State v. Webb
Citation | 155 N.C. 426,70 S.E. 1064 |
Parties | STATE . v. WEBB. |
Decision Date | 19 April 1911 |
Court | United States State Supreme Court of North Carolina |
Accused is entitled to a speedy and impartial trial.
[Ed. Note.—For other cases, see Criminal Law, Cent. Dig. § 1292; Dec. Dig. § 573.*]
The term "speedy, " as used in the guaranty of speedy criminal trials, being a word of indeterminate meaning, permits legislative definition to some extent.
[Ed. Note.—For other cases, see Criminal Law, Dec. Dig. § 573.*
For other definitions, see Words and Phrases, vol. 7, pp. 6608, 6609; vol. 8, p. 7803.]
Appeal does not lie from an order refusing to discharge accused under Revisal 1905, § 3155, for failure to indict him; the remedy being certiorari under Const, art. 4, § 8, authorizing the Supreme Court to issue remedial writs necessary to give it control over proceedings in inferior courts.
[Ed. Note.—For other cases, see Criminal Law, Cent. Dig. §§ 2569, 2592; Dec. Dig. §§ 1011, 1023.*]
Habeas corpus does not lie to review an order refusing to discharge accused under Revisal 1905, § 3155, for failure to indict him.
[Ed. Note.—For other cases, see Habeas Corpus, Cent.

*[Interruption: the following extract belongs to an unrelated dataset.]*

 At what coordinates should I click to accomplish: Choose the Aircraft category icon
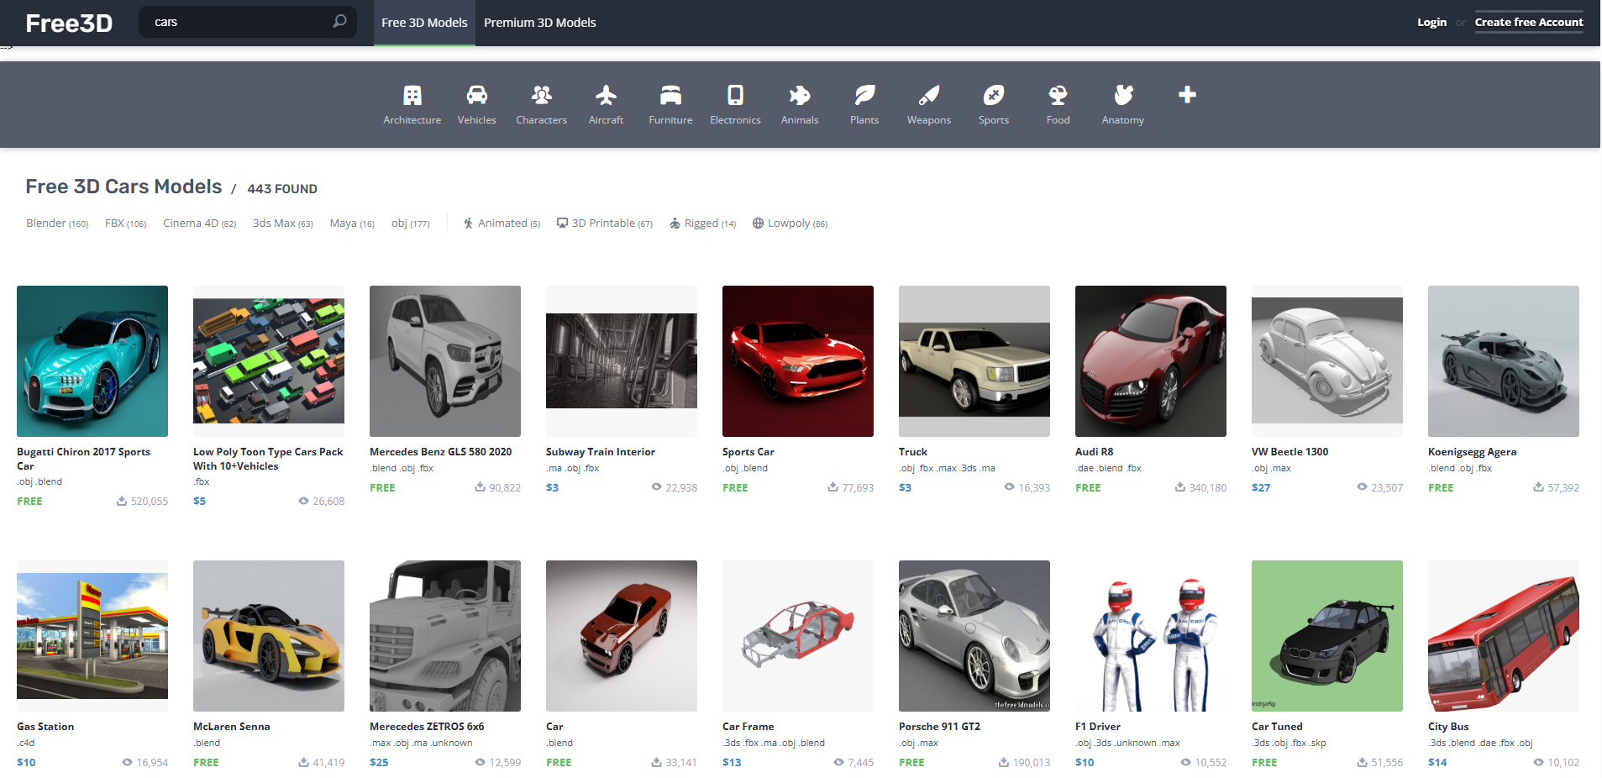(606, 96)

Dig. § 25; Dec. Dig. § 30.*]
Habeas corpus is not available as a writ to review errors.
[Ed. Note.—For other cases, see Habeas Corpus, Cent. Dig. § 25; Dec. Dig. § 30.*]

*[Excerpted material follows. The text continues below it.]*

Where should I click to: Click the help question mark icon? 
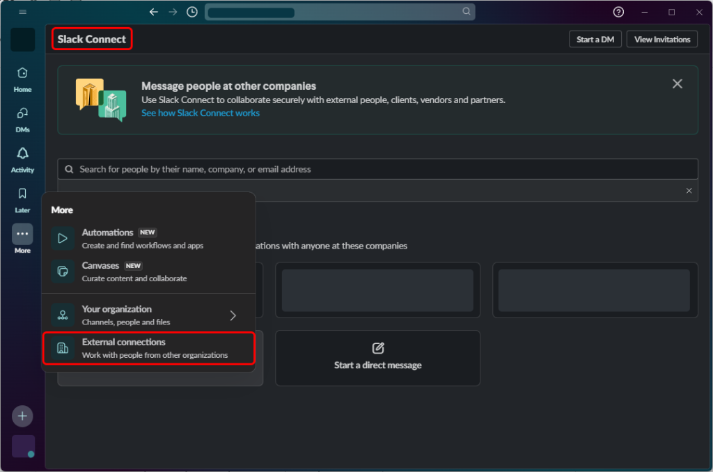pyautogui.click(x=618, y=12)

Const, art. 4, § 8, giving the Supreme Court jurisdiction to hear "upon appeal" decisions of inferior courts, etc., confers general appellate power, to be exercised under established writs and methods provided by the Legislature, and does not authorize an appeal in a narrow sense.
[Ed. Note.—For other cases, see Criminal Law, Dec. Dig. § 1004.*]

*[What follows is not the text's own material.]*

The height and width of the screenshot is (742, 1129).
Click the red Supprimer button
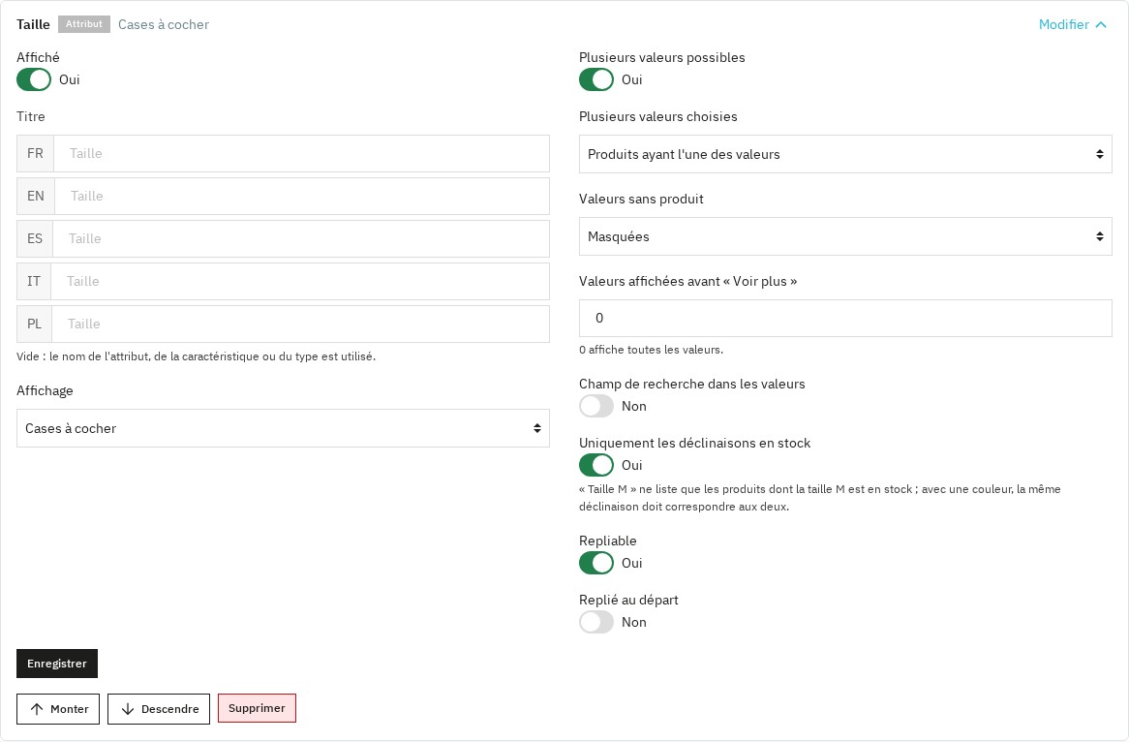pos(257,708)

Appeal from Superior Court, Durham County; Daniels, Judge.
Eugene Webb, being charged with an offense, appeals from an order refusing to discharge him. Appeal dismissed.
Criminal action for assault with intent, etc., heard, on motion to discharge defendant from imprisonment, before his honor, F. A. Daniels, judge, at January term, 1911, of the superior court of Durham county. The statute upon which the motion was chiefly predicated (Revisal 1905, § 3155) is in terms as follows: "When any person who has been committed for treason or felony, plainly and specially expressed in the warrant of commitment, upon his prayer in open court to be brought to his trial, shall not be indicted some time in the next term of the superior or criminal court ensuing such commitment, the judge of the court, upon notice in open court on the last day of the term, shall set at liberty such prisoner upon bail, unless it appear upon oath that the witnesses for the state could not be produced at the same term; and if such prisoner, upon his prayer as aforesaid, shall not be indicted and tried at the second term of the court, he shall be discharged from his imprisonment."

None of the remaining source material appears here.